Finding performance problems: profiling or logging?

by Itamar Turner-Trauring
Last updated 06 Jan 2023, originally created 09 Aug 2022

When your software is too slow in production, how can you figure out the source of the problem?

One common starting point to improving production observability is logging, and ideally trace-based logging (tracing for short). For example, the OpenTelemetry standard and the libraries and backend services that work with it can help you collect metrics, logs, and traces. Tracing—both within and across processes—is the most general of these, immensely useful for identifying and debugging problems, including performance problems.

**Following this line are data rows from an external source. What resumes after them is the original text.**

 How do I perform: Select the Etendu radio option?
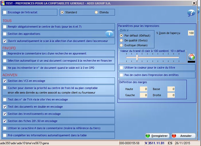(97, 12)
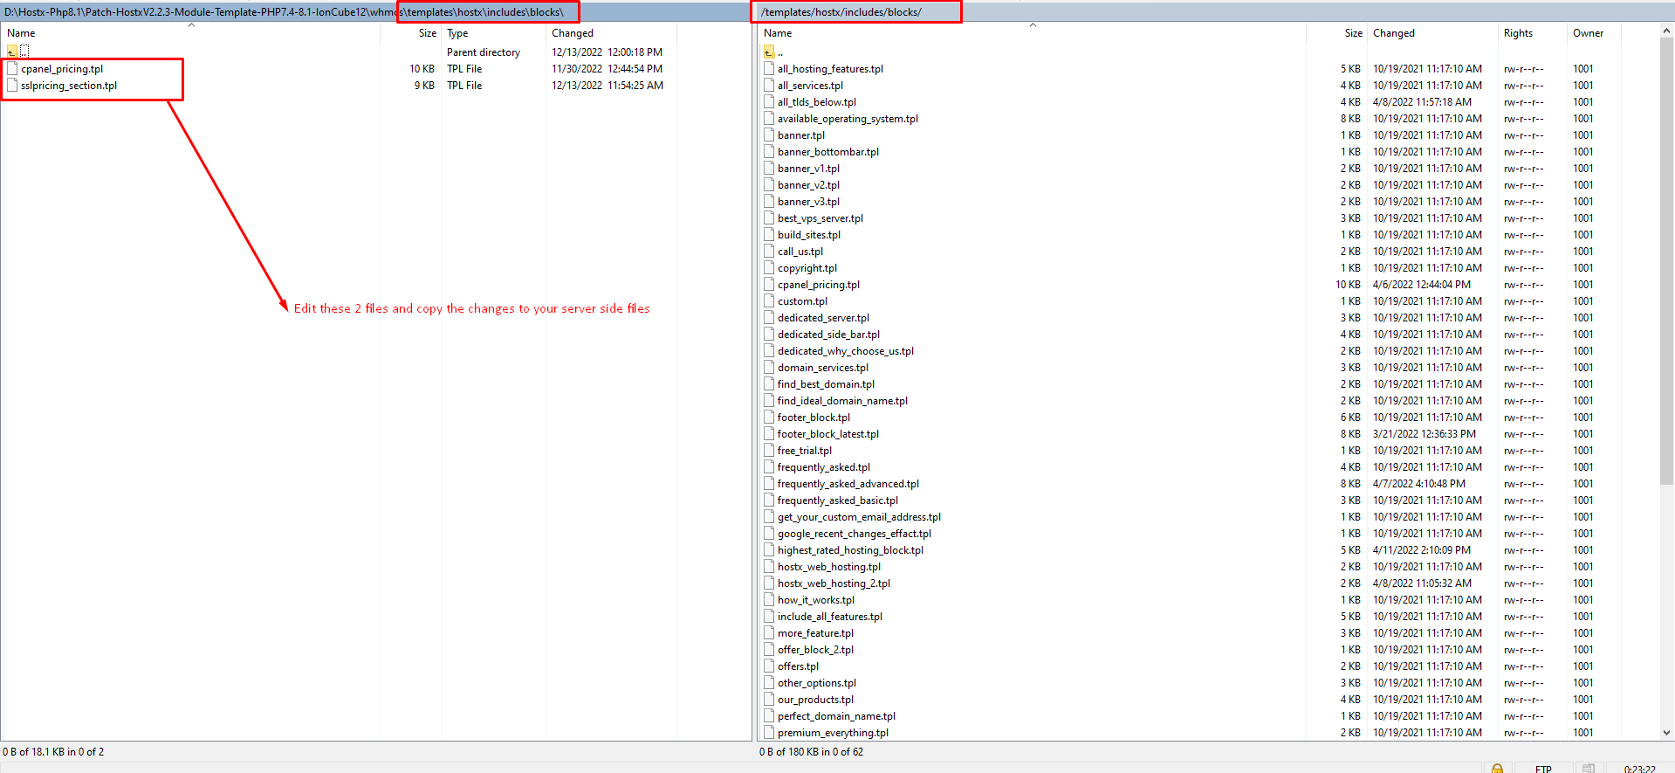
Task: Click the FTP protocol indicator in status bar
Action: point(1543,769)
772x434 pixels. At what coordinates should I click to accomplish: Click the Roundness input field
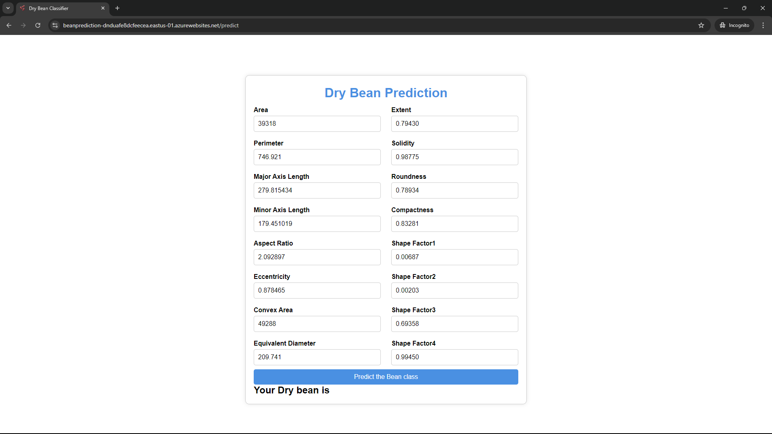coord(454,190)
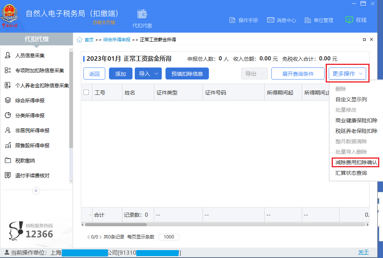Viewport: 383px width, 258px height.
Task: Click the 添加 add button
Action: click(x=121, y=74)
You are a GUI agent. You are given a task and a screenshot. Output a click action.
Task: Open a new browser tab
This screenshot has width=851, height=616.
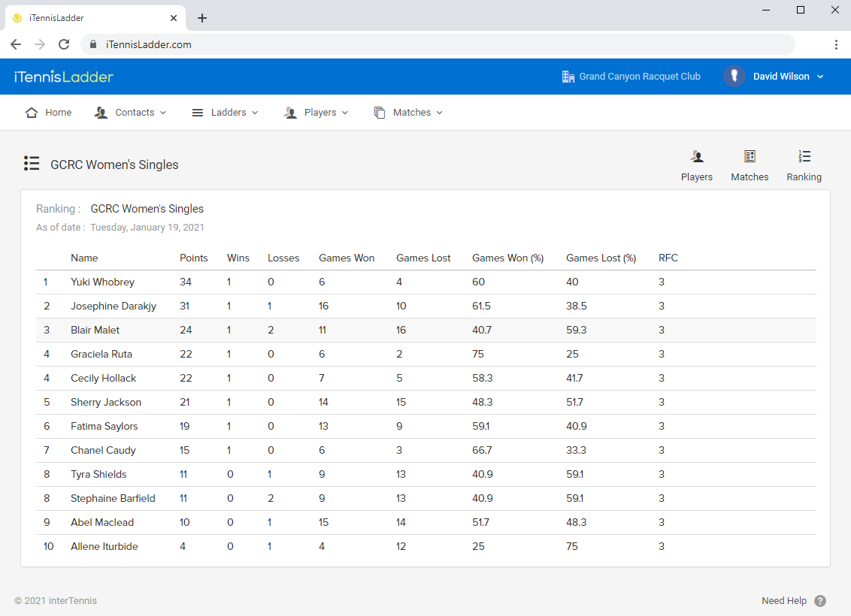202,18

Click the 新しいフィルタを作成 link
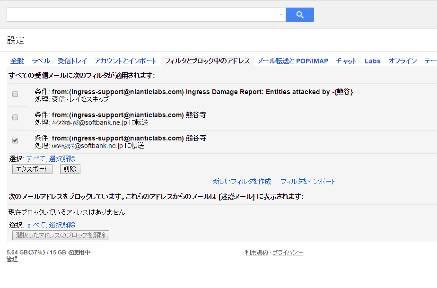pyautogui.click(x=242, y=182)
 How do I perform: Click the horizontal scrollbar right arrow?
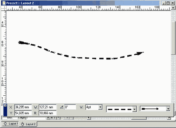169,118
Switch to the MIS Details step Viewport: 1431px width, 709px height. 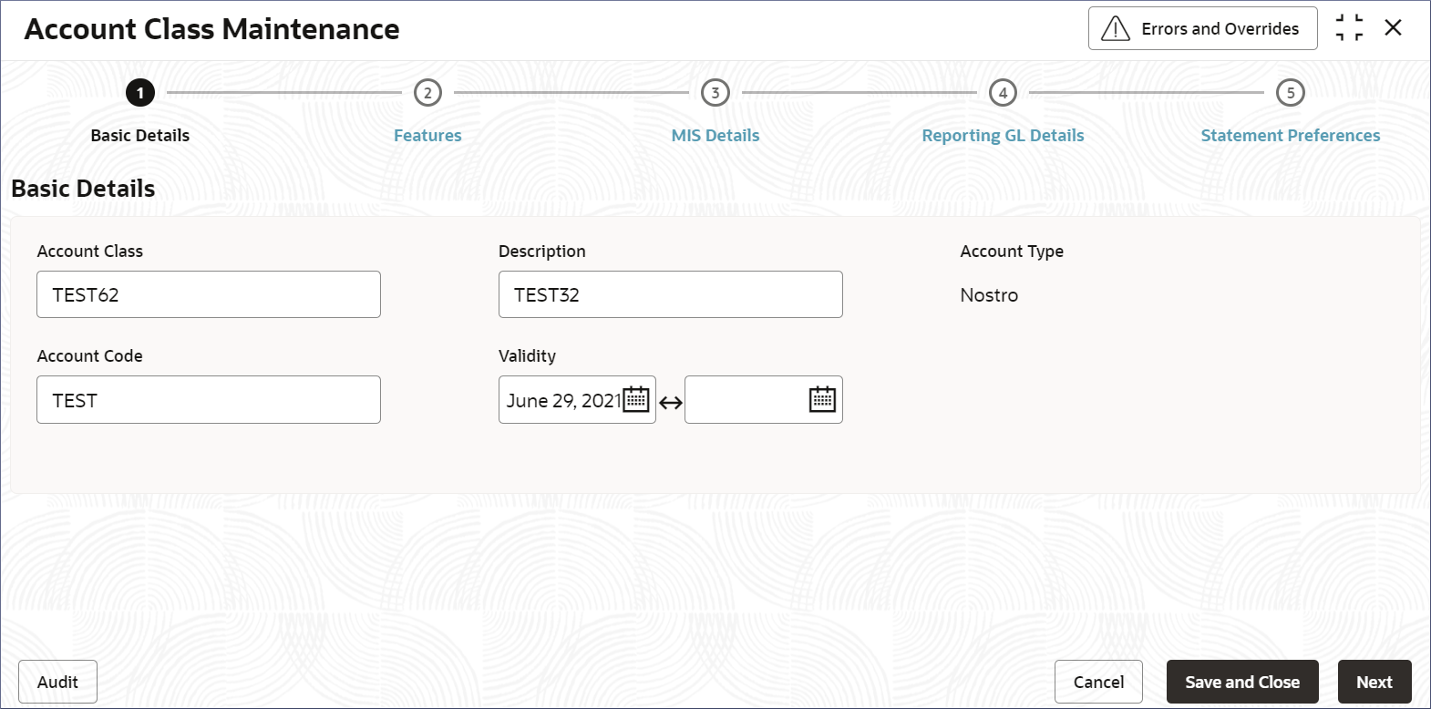[716, 135]
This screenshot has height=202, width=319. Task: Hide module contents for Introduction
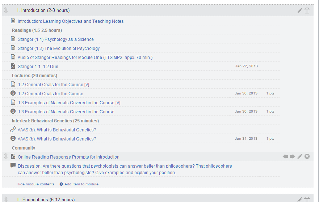pyautogui.click(x=35, y=184)
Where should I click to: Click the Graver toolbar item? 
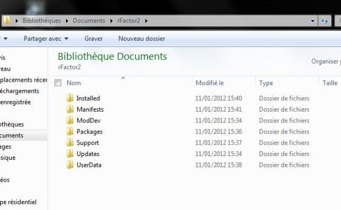click(x=94, y=38)
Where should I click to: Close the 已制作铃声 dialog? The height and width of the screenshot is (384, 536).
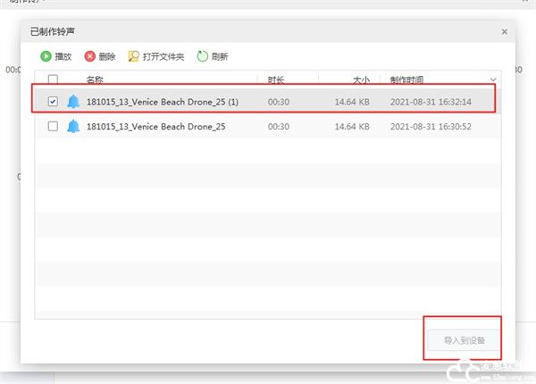coord(504,32)
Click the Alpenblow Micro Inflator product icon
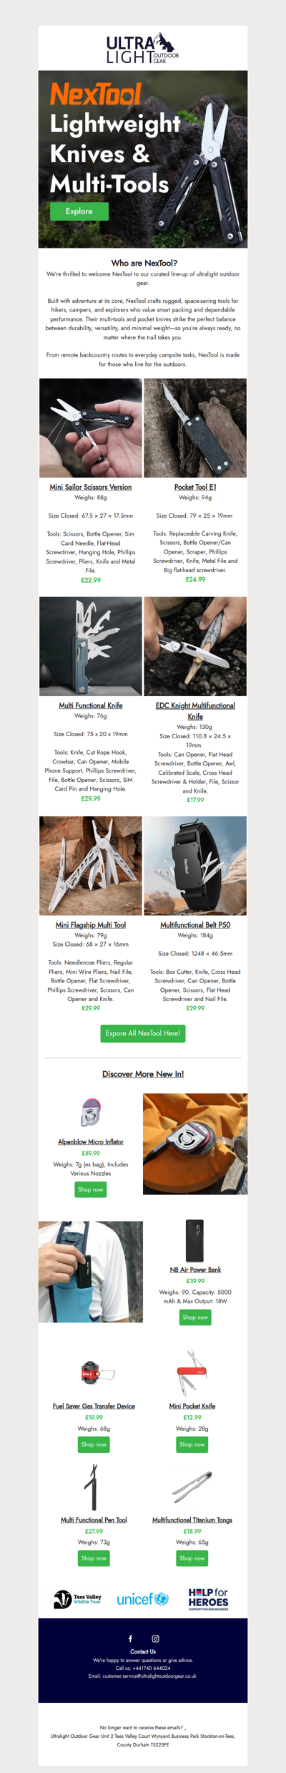The width and height of the screenshot is (286, 1773). click(x=91, y=1112)
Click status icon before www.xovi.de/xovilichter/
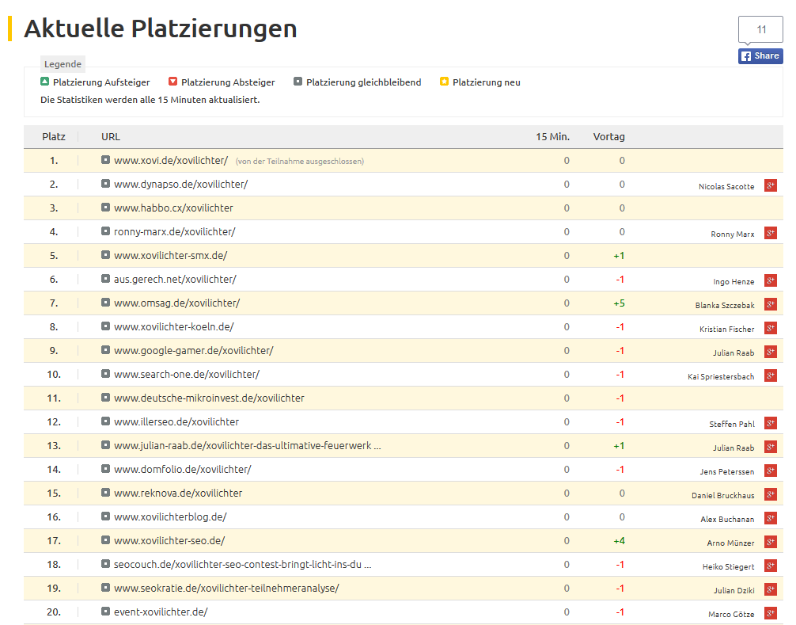 tap(105, 160)
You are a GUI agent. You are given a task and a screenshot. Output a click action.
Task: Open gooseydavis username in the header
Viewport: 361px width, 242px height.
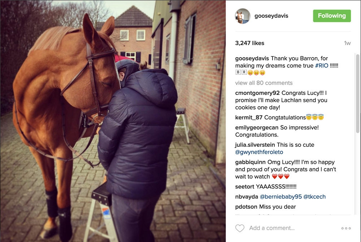point(271,16)
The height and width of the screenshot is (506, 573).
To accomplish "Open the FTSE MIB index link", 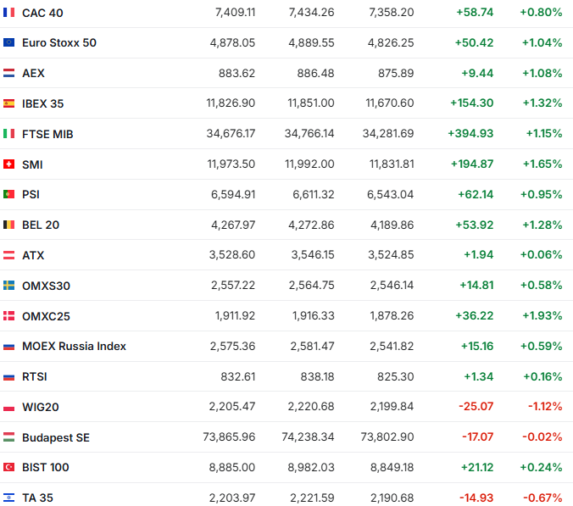I will (x=47, y=134).
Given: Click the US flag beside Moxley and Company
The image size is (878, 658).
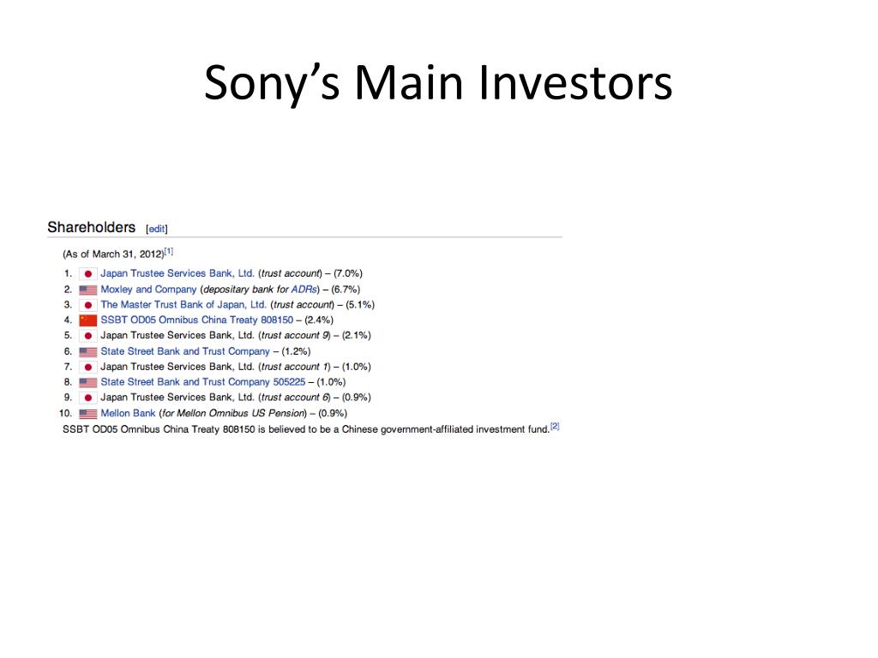Looking at the screenshot, I should [88, 290].
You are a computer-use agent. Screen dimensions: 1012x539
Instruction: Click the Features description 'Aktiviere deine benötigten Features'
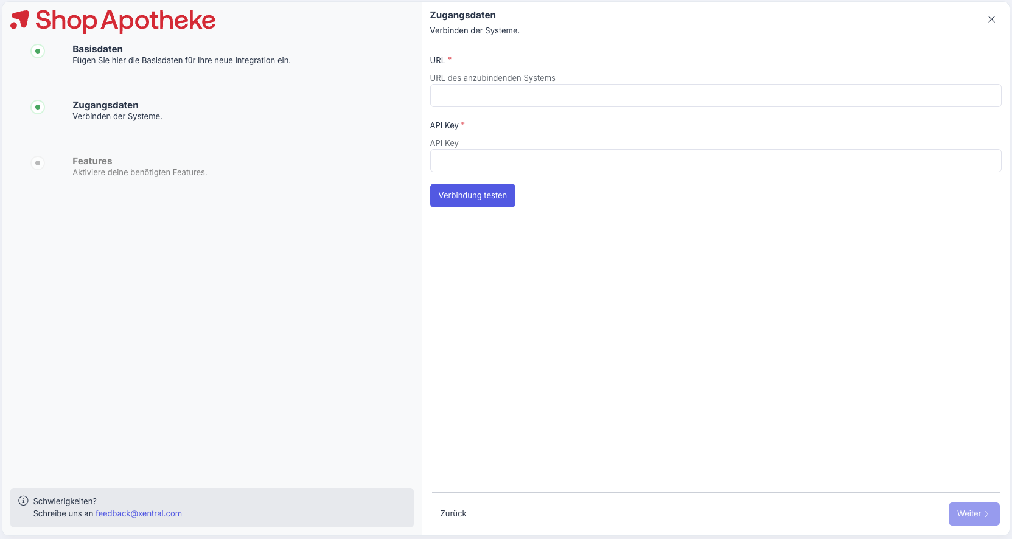[x=139, y=172]
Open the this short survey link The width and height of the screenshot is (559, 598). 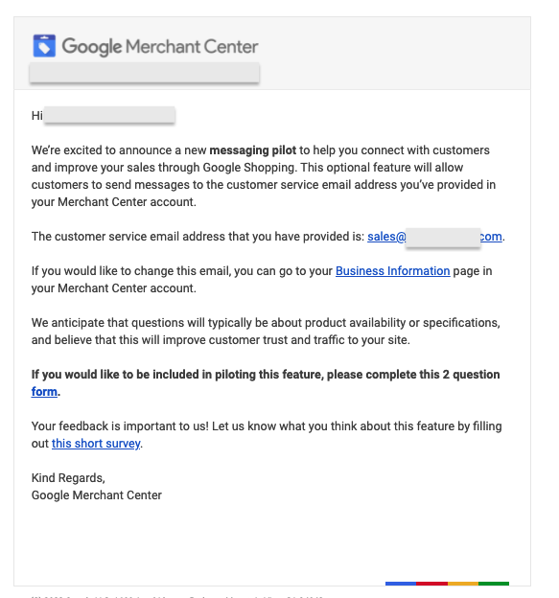tap(96, 443)
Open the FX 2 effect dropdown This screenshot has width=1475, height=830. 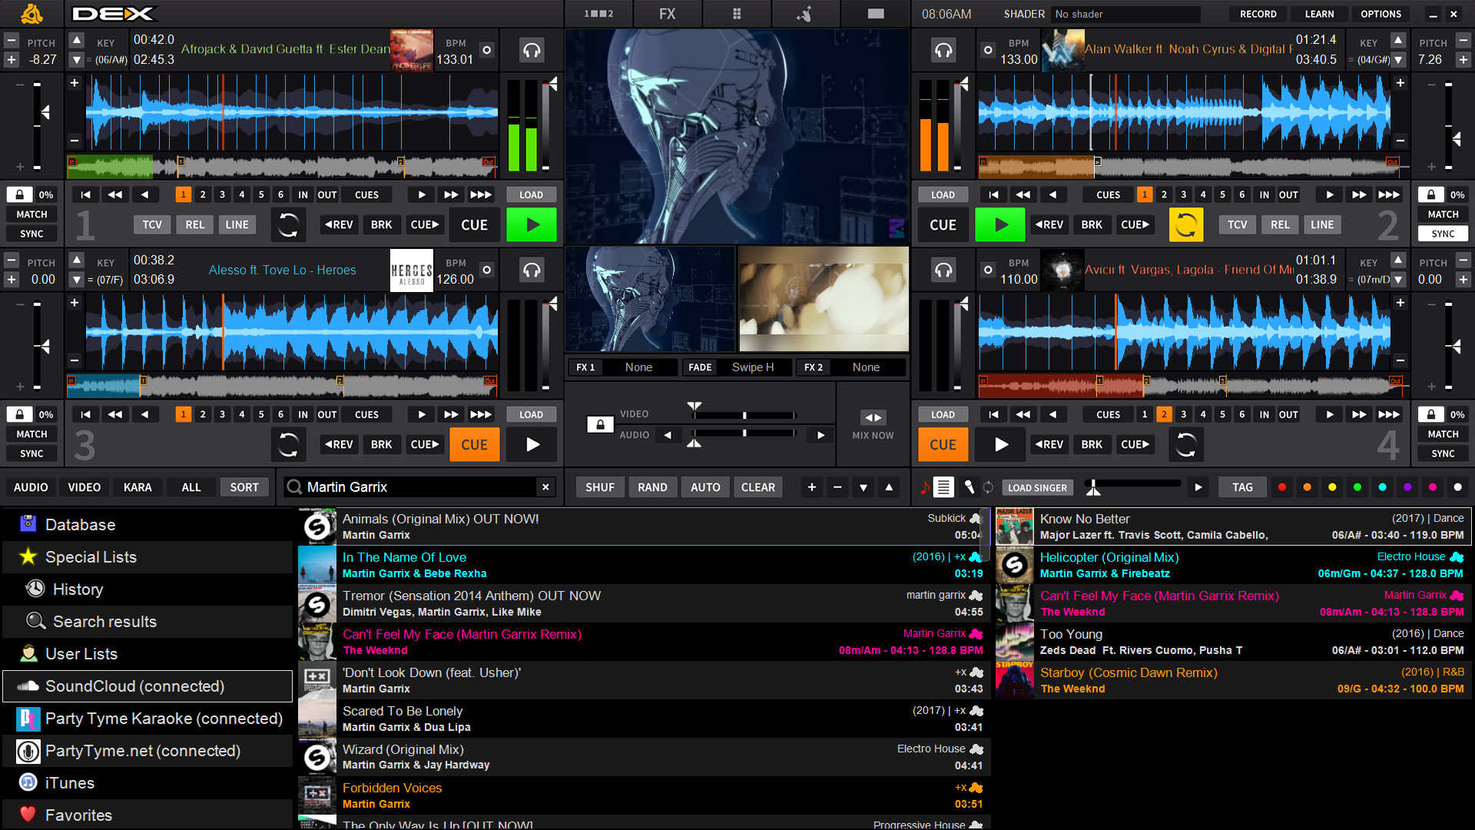[x=867, y=367]
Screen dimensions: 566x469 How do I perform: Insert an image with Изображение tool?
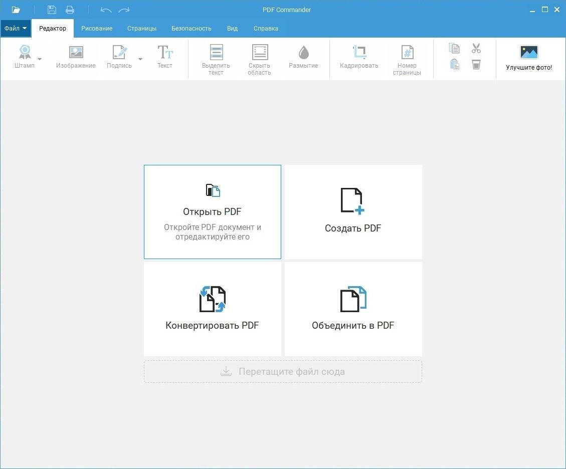(x=76, y=57)
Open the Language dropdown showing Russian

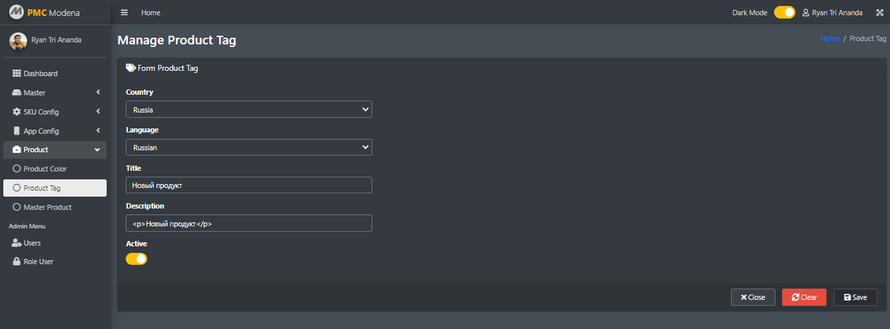point(249,147)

But there’s another approach to finding performance problems, using sampling-based profiling in production. While profiling is typically used offline during development, you can also use it in production to find performance bottlenecks, with a new generation of continuous profiling tools.

So what’s the difference between trace-based logging and profiling? Which should you use—do you need only one, or both? What’s the fastest way to find performance problems in production?

To jump ahead to our conclusion: trace-based logging and profiling actually give you different information. Once your software is complex enough, you will likely want both.

In this article you’ll learn:

What exactly trace-based logging and profiling mean.
The strengths of weaknesses of each.
Why you probably want both running in production.

A slow program

Imagine you have installed a third-party library, maintained by someone else, that provides a function that takes two lists, and only returns items that are in the first list but not the second:

>>> from thirdpartylibrary import items_only_in_first
>>> items_only_in_first([1, 2, 3, 4], [4, "a", 1])
[2, 3]

We have a little program that uses this third-party library:

from thirdpartylibrary import items_only_in_first
import sys

def task1():
    import time
    time.sleep(1)

def make_data(length):
    return list(range(length))

def task2(input_length):
    result = items_only_in_first(
        make_data(100_000), make_data(input_length)
    )
    return len(result)

def main():
    task1()
    task2(int(sys.argv[1]))

if __name__ == '__main__':
    main()

What is the slowest part of this program, and why?

Using statistical profiling to find performance problems

Statistical profiling takes a sample of your program’s running code at intervals, and tells you what the program is doing at that particular time. Basically, it runs a loop like this:

Sleep for a bit.
Record what the program is doing at this moment in time.
Go to step 1.

Whatever code is running slowly is more likely to be sampled, and therefore more likely to show up in the final trace. Critically, it’s the profiler’s job to record what code is running at any given moment, not yours: you don’t have to do any extra work to get this information.

With a profiler, we can find our example’s performance bottlenecks without changing the code at all. We’ll use the Sciagraph performance profiler to see what the program is doing; it’s designed to run both during development and in production. If you want to run this yourself, you’ll need to sign up for a free account to get the access keys.

The program is called twice, with two different input sizes:

$ pip install sciagraph
$ export SCIAGRAPH_ACCESS_KEY=...
$ export SCIAGRAPH_ACCESS_SECRET=...
$ python -m sciagraph run myprogram.py 1_000
...
The report was stored in sciagraph-result/2022-08-09T18-11-25.198672Z
...
$ python -m sciagraph run myprogram.py 10_000
...
The report was stored in sciagraph-result/2022-08-09T18-11-29.223568Z
...

The resulting profiling reports includes the following timeline graph for the first run:

And this graph for the second run:

Notice that the second run, with an input of 10,000, took much longer to run: 3.8 seconds instead of 1.2 seconds. And in this particular example, we know that the length input made the difference, since we gave different inputs on the command-line.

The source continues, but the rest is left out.